▸ **DATA IN THIS EXERCISE**
-=-=-=-=-

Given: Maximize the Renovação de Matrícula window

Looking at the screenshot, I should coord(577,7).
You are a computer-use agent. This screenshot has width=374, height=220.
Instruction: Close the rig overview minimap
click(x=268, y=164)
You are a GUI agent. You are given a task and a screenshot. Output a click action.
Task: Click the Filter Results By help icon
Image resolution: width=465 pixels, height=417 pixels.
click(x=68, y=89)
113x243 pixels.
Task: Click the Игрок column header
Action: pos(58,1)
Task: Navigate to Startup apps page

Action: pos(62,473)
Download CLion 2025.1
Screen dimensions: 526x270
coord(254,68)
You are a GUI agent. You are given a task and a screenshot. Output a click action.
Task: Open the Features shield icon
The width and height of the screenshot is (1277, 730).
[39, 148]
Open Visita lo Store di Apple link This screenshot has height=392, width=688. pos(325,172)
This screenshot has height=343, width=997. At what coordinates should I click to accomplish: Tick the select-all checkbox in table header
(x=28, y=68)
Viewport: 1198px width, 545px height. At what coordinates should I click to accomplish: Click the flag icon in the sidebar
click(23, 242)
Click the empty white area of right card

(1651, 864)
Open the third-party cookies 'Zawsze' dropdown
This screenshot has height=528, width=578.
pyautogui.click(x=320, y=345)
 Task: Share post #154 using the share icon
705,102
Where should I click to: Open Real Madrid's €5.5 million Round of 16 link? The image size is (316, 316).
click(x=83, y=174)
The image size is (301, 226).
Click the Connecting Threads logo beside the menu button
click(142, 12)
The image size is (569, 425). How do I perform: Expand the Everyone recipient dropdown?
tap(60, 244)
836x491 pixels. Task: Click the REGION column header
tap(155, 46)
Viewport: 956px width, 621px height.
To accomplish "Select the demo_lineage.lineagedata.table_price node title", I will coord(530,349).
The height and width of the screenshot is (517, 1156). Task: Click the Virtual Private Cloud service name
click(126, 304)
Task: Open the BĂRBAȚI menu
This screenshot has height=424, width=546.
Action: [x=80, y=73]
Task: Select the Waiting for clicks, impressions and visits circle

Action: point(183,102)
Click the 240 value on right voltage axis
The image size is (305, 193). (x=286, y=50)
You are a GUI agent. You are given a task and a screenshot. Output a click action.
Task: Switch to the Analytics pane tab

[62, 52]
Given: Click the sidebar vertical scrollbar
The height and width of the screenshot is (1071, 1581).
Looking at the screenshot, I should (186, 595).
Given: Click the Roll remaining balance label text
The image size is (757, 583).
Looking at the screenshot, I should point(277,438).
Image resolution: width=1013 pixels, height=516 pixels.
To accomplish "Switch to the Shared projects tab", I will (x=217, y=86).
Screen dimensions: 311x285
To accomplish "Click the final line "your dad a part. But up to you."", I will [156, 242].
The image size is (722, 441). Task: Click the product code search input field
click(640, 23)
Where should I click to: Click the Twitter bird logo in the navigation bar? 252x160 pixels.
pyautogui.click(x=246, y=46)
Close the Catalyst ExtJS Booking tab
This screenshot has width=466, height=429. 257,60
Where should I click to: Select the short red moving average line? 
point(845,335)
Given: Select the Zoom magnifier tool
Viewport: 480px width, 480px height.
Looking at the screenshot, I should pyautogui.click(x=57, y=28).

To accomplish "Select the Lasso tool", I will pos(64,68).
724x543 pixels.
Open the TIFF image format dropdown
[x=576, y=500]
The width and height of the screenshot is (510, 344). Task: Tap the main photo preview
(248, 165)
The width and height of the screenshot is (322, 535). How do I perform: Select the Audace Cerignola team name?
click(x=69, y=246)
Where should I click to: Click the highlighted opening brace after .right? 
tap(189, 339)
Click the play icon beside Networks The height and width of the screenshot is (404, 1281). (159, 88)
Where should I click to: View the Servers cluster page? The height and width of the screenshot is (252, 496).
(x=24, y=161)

-=-=-=-=-

▸ **BRIEF**
Exactly as they stand above, write out all the entries again.

▸ **EXPECTED ANSWER**
Given: Maximize the Renovação de Matrícula window

Looking at the screenshot, I should coord(577,7).
You are a computer-use agent. This screenshot has width=374, height=220.
Instruction: Close the rig overview minimap
click(x=268, y=164)
You are a GUI agent. You are given a task and a screenshot. Output a click action.
Task: Click the Filter Results By help icon
Image resolution: width=465 pixels, height=417 pixels.
click(x=68, y=89)
113x243 pixels.
Task: Click the Игрок column header
Action: pos(58,1)
Task: Navigate to Startup apps page

Action: pos(62,473)
Download CLion 2025.1
Screen dimensions: 526x270
coord(254,68)
You are a GUI agent. You are given a task and a screenshot. Output a click action.
Task: Open the Features shield icon
The width and height of the screenshot is (1277, 730).
[39, 148]
Open Visita lo Store di Apple link This screenshot has height=392, width=688. pos(325,172)
This screenshot has height=343, width=997. At what coordinates should I click to accomplish: Tick the select-all checkbox in table header
(x=28, y=68)
Viewport: 1198px width, 545px height. At what coordinates should I click to accomplish: Click the flag icon in the sidebar
click(23, 242)
Click the empty white area of right card

(1651, 864)
Open the third-party cookies 'Zawsze' dropdown
This screenshot has height=528, width=578.
pyautogui.click(x=320, y=345)
 Task: Share post #154 using the share icon
705,102
Where should I click to: Open Real Madrid's €5.5 million Round of 16 link? The image size is (316, 316).
click(x=83, y=174)
The image size is (301, 226).
Click the Connecting Threads logo beside the menu button
click(142, 12)
The image size is (569, 425). How do I perform: Expand the Everyone recipient dropdown?
tap(60, 244)
836x491 pixels. Task: Click the REGION column header
tap(155, 46)
Viewport: 956px width, 621px height.
To accomplish "Select the demo_lineage.lineagedata.table_price node title", I will coord(530,349).
The height and width of the screenshot is (517, 1156). Task: Click the Virtual Private Cloud service name
click(126, 304)
Task: Open the BĂRBAȚI menu
This screenshot has height=424, width=546.
Action: [x=80, y=73]
Task: Select the Waiting for clicks, impressions and visits circle

Action: point(183,102)
Click the 240 value on right voltage axis
The image size is (305, 193). (x=286, y=50)
You are a GUI agent. You are given a task and a screenshot. Output a click action.
Task: Switch to the Analytics pane tab

[62, 52]
Given: Click the sidebar vertical scrollbar
The height and width of the screenshot is (1071, 1581).
Looking at the screenshot, I should (186, 595).
Given: Click the Roll remaining balance label text
The image size is (757, 583).
Looking at the screenshot, I should point(277,438).
Image resolution: width=1013 pixels, height=516 pixels.
To accomplish "Switch to the Shared projects tab", I will (x=217, y=86).
Screen dimensions: 311x285
To accomplish "Click the final line "your dad a part. But up to you."", I will [156, 242].
The image size is (722, 441). Task: Click the product code search input field
click(640, 23)
Where should I click to: Click the Twitter bird logo in the navigation bar? 252x160 pixels.
pyautogui.click(x=246, y=46)
Close the Catalyst ExtJS Booking tab
This screenshot has width=466, height=429. 257,60
Where should I click to: Select the short red moving average line? 
point(845,335)
Given: Select the Zoom magnifier tool
Viewport: 480px width, 480px height.
Looking at the screenshot, I should pyautogui.click(x=57, y=28).

To accomplish "Select the Lasso tool", I will pos(64,68).
724x543 pixels.
Open the TIFF image format dropdown
[x=576, y=500]
The width and height of the screenshot is (510, 344). Task: Tap the main photo preview
(248, 165)
The width and height of the screenshot is (322, 535). How do I perform: Select the Audace Cerignola team name?
click(x=69, y=246)
Where should I click to: Click the highlighted opening brace after .right? 
tap(189, 339)
Click the play icon beside Networks The height and width of the screenshot is (404, 1281). (159, 88)
Where should I click to: View the Servers cluster page? The height and width of the screenshot is (252, 496).
(x=24, y=161)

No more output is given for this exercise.